◆ What to produce
Rewrite the data from the line containing "423x293 pixels. At" through the end, substituting "Restore" for "Recovery" and keeping everything else unchanged. Omit the pictures from your output.

(Word and element pointing data)

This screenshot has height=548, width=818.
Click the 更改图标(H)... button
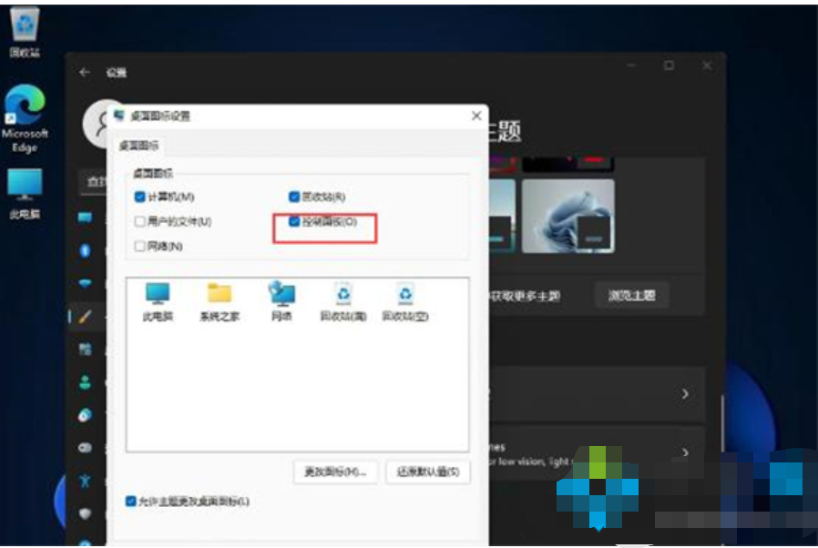tap(334, 472)
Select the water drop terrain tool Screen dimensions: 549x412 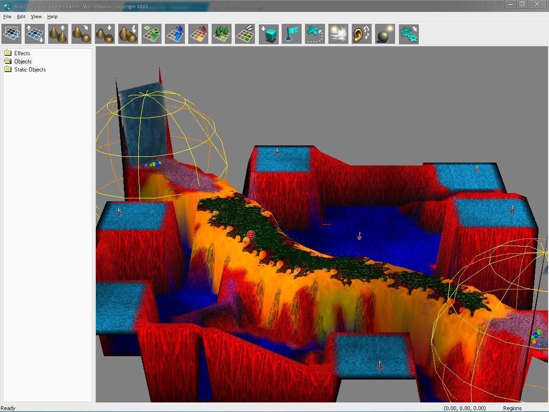pyautogui.click(x=175, y=34)
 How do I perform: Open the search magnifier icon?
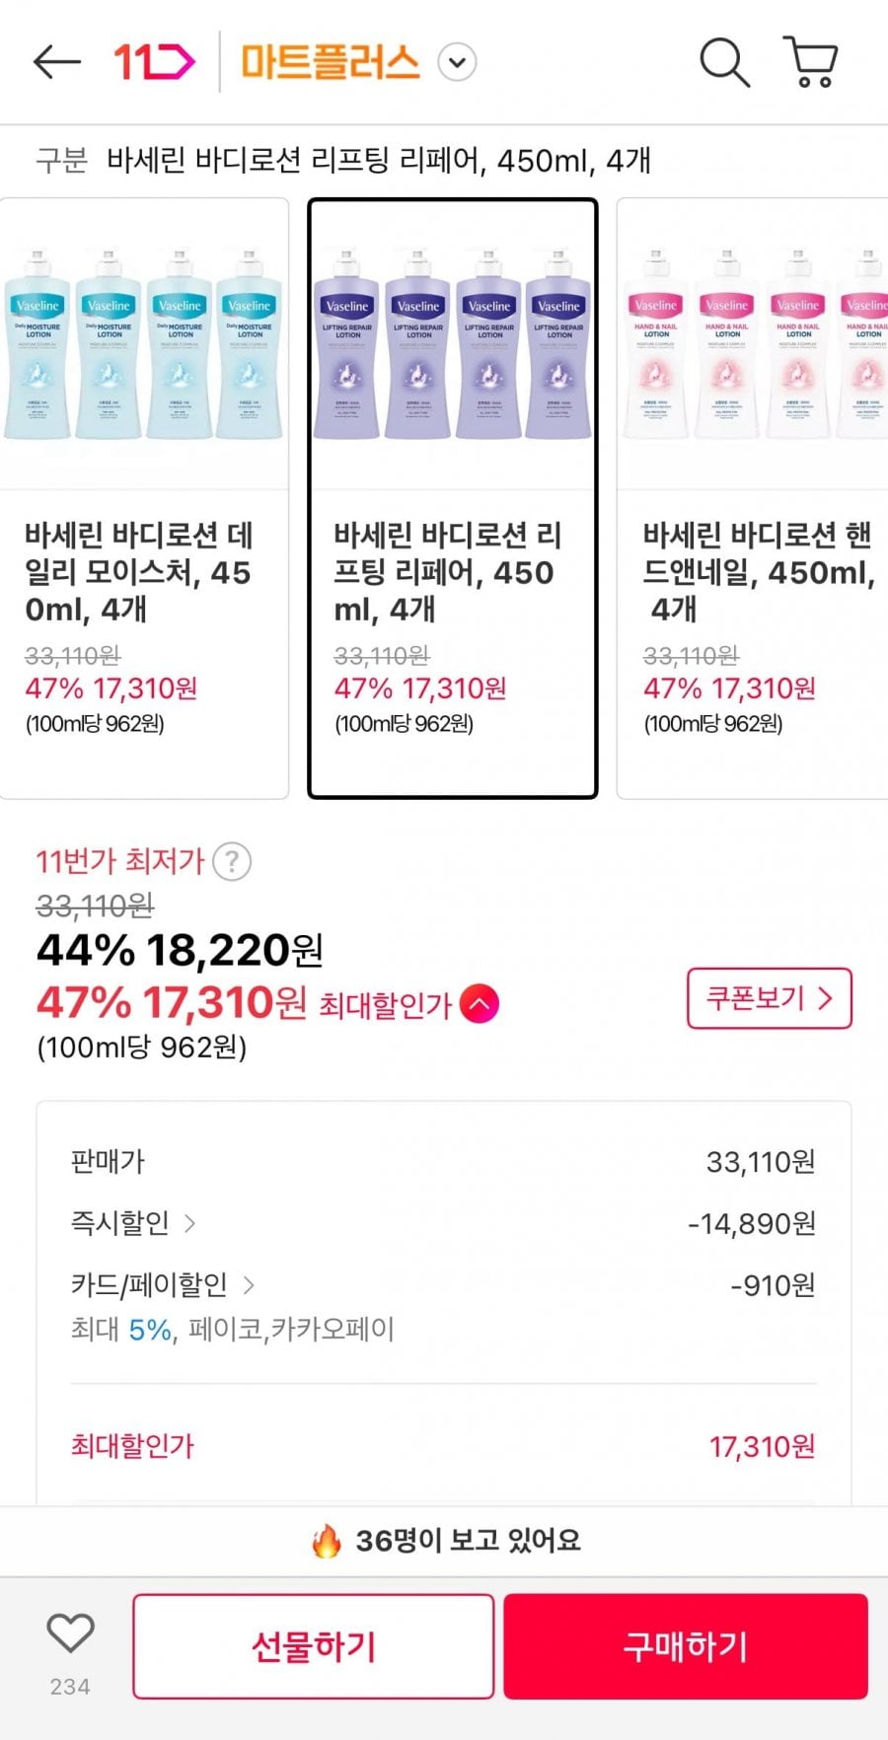point(724,62)
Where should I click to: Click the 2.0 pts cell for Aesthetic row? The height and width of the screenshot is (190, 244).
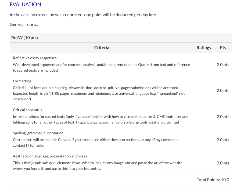pos(223,163)
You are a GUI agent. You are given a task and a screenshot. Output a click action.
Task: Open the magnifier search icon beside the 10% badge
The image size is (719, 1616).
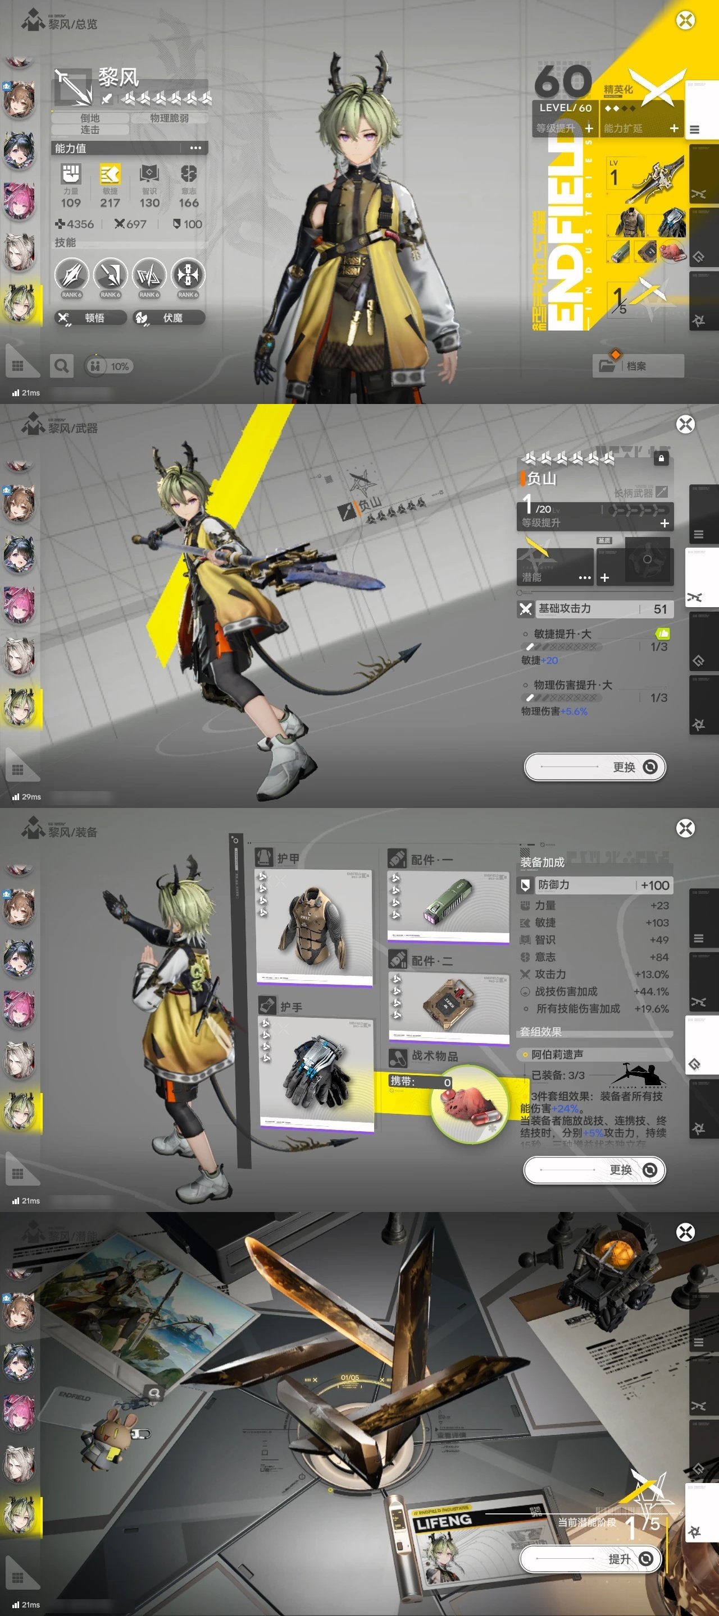pos(62,366)
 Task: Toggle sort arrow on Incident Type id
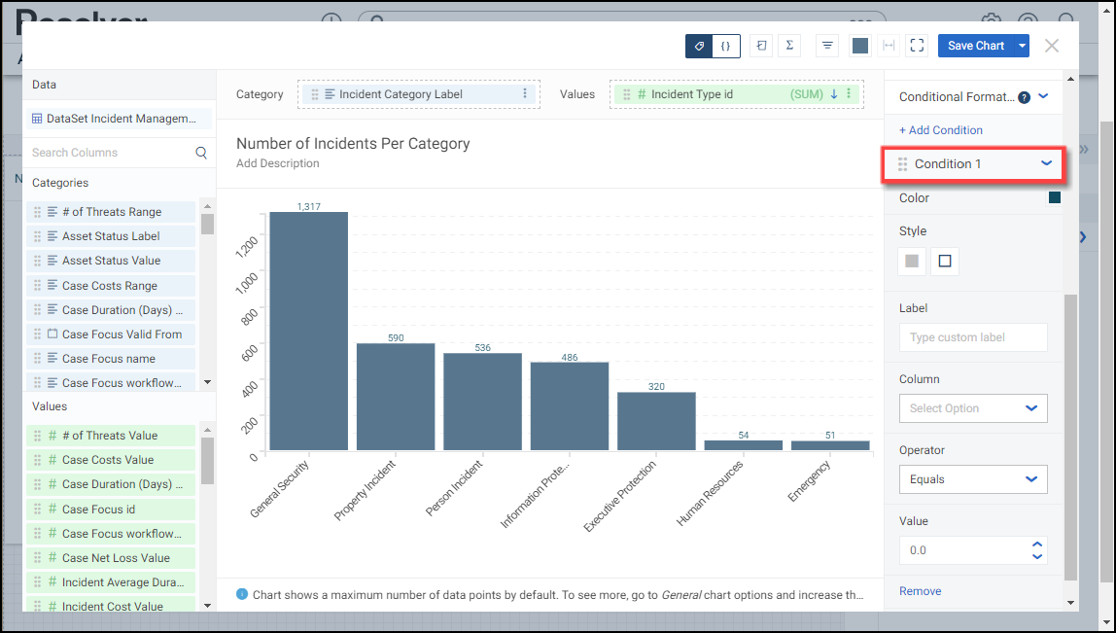[833, 94]
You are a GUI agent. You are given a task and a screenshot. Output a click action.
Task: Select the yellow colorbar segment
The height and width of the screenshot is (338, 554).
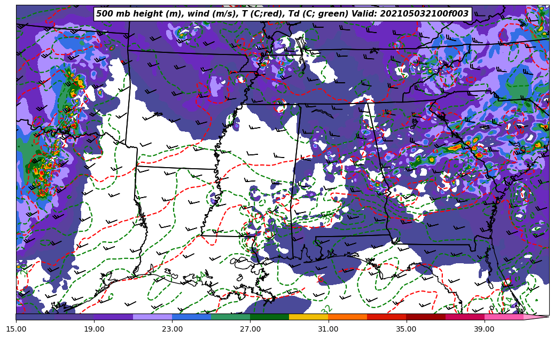(308, 317)
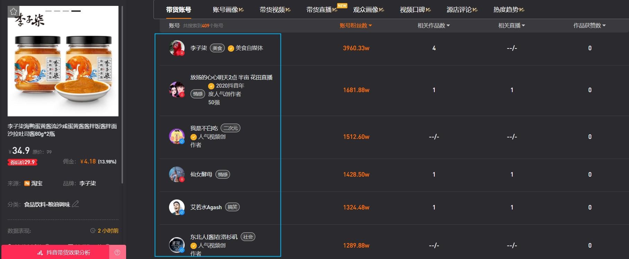Sort by 相关作品数 column

pyautogui.click(x=433, y=26)
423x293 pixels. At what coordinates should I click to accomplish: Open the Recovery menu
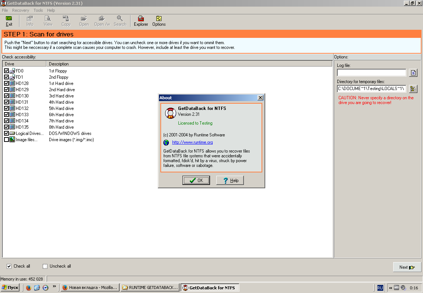pyautogui.click(x=21, y=10)
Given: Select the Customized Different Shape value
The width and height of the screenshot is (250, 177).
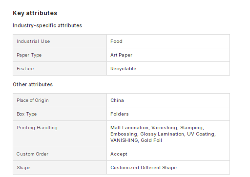Looking at the screenshot, I should tap(144, 168).
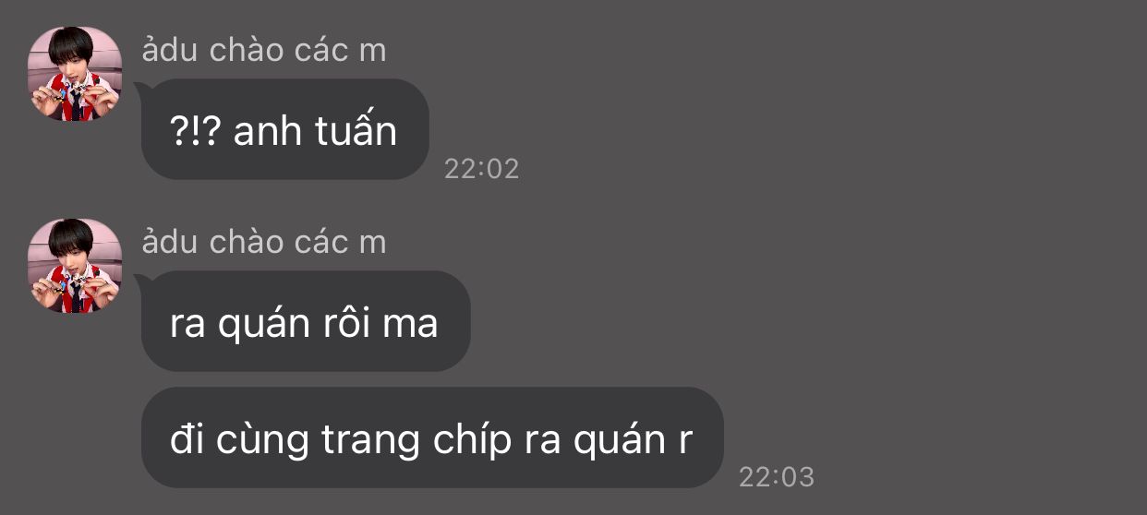Click the 22:02 timestamp
1147x515 pixels.
click(x=481, y=169)
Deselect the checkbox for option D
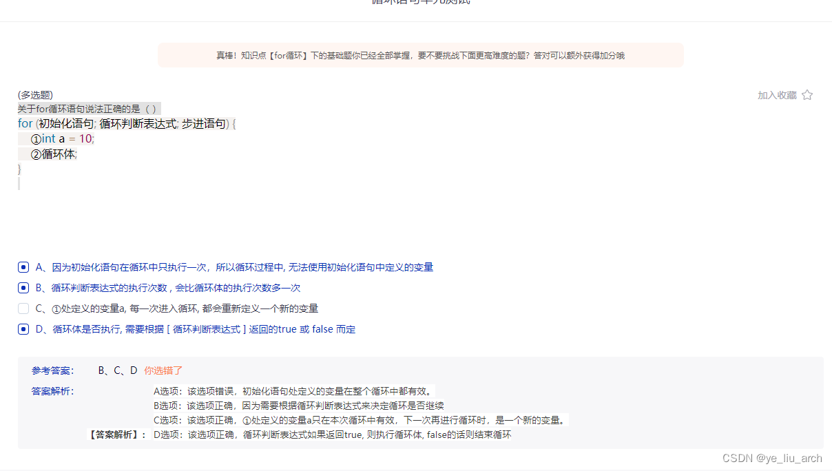The height and width of the screenshot is (471, 832). (x=22, y=329)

◆ Solution for this problem
423x293 pixels. At what coordinates should I click to accomplish: Open the Restore menu
pyautogui.click(x=21, y=10)
Given: Select the Customized Different Shape value
The width and height of the screenshot is (250, 177).
Looking at the screenshot, I should tap(144, 168).
Click the 22:02 timestamp
1147x515 pixels.
click(x=481, y=169)
Deselect the checkbox for option D
The height and width of the screenshot is (471, 832). (x=22, y=329)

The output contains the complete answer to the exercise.